The next morning, after a cup of really good coffee, I was ready to tackle step 2 - assessing the damage. First I checked the new "from local" branches. They were all in the same state as the original branches, so I wasn't going to get miraculously lucky. All of the touched refactor branches were showing the same number (about 150) commits ahead of master. Prior to all of this, each refactor branch should have had roughly new 10 commits. (So branch A would be 10 commits ahead, branch B would be 20, and so on.) So, six of our 12 stages were wiped out. Branch 7 had all of the changes from the previous six, so the absolute worst case is that we would have a big change set to test/install before going back to more manageable chunks. At this point, I set a policy on the untouched refactor branches to require changes be done via pull request so that any mistakes I made during the recovery had at least somebody else sign off on as well.
Time for step 3: recovery. After researching options and several failed attempts at recovery, I had.... nothing.

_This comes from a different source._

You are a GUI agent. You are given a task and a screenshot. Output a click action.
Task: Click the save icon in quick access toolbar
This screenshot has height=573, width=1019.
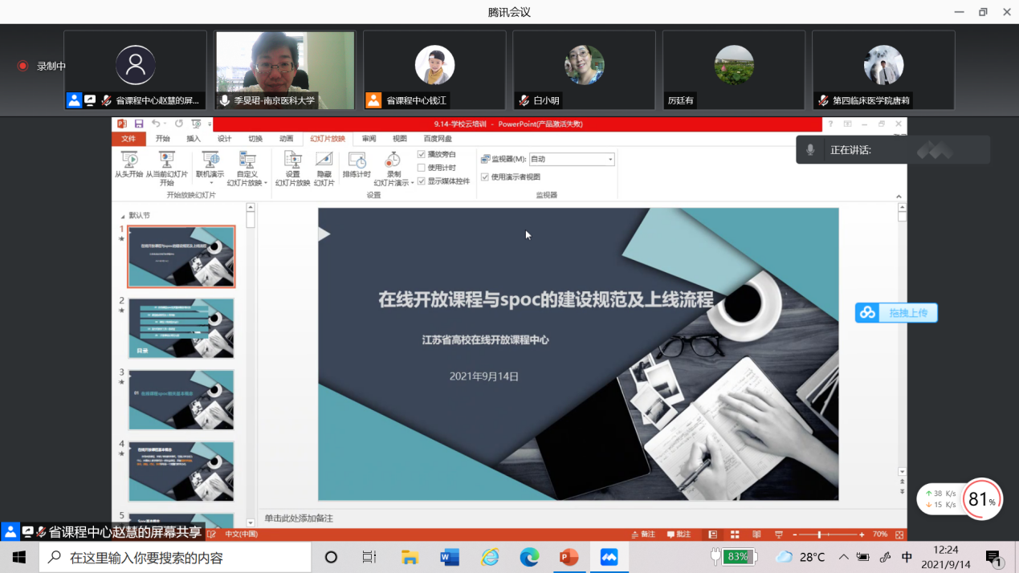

I was starting to feel like I wasn't going to be able to recover those branches. Then I found a part of Azure DevOps that I hadn't paid attention to before: the Pushes tab under Azure Repos. Azure DevOps keeps track of the who, what, and when of every push to every branch - including the last commit of the push. Success! For each refactor branch, I quickly went to the push prior to the troublemaker, created a new branch, and set a PR policy on it. Soon, all 6 refactor branches were recovered to before the troublesome merge.
What I was dreading to be a multi-day recovery took about 3 hours total.
The Aftermath and Future
Due to our workload, we still haven't done a complete retrospective. (Its on the agenda for our next project meeting.) Even without that, there are some issues and permanent changes we have under consideration.
- Do we ever re-enable force push for this (or any) repository?
As long as deleting a branch requires a force push permission, there will be this debate on my development team. The current thoughts are that on certain production critical systems, force push will remain disabled and project admins will be tasked with helping clean up stale branches - any branch without commits ahead of master will be subject to deletion.
Our other repositories have one, maybe two developers. Since the project admins would effectively be those same developers, we'll enable force push rather than grant full admin rights.
- Any "long-lived" branch in a repository MUST* require pull requests to make changes.
A working definition for long-lived branches in my organization would be any branch that won't be merged in the next 2 months. * We will probably make some exceptions for smaller repositories due to a few obstinate developers, but it's not going to be optional for something used across multiple divisions with more than 2 developers.
- More git training and review
Most of my developers have used centralized source control for the majority of their careers. When we transitioned to git there wasn't a lot of time devoted to training, so the training we did focused on the concept of a distributed source control system and the everyday commands they'd need. As a result, they are not as familiar with some git commands and concepts like
git push --force, and
git rebase. This event brought to light that we should create a basic git training plan and an advanced git training plan. The goal being to point out that if you are about to go outside of normal operating command sets, you really need to get someone else involved as well.
That's my tale of one developer getting in over their head and how close a mistake can come to adversely effecting an entire company. I and my team have already moved on to the next scheduled emergency, but each day we learn and try to do better. Hopefully our experience will help someone else do better too.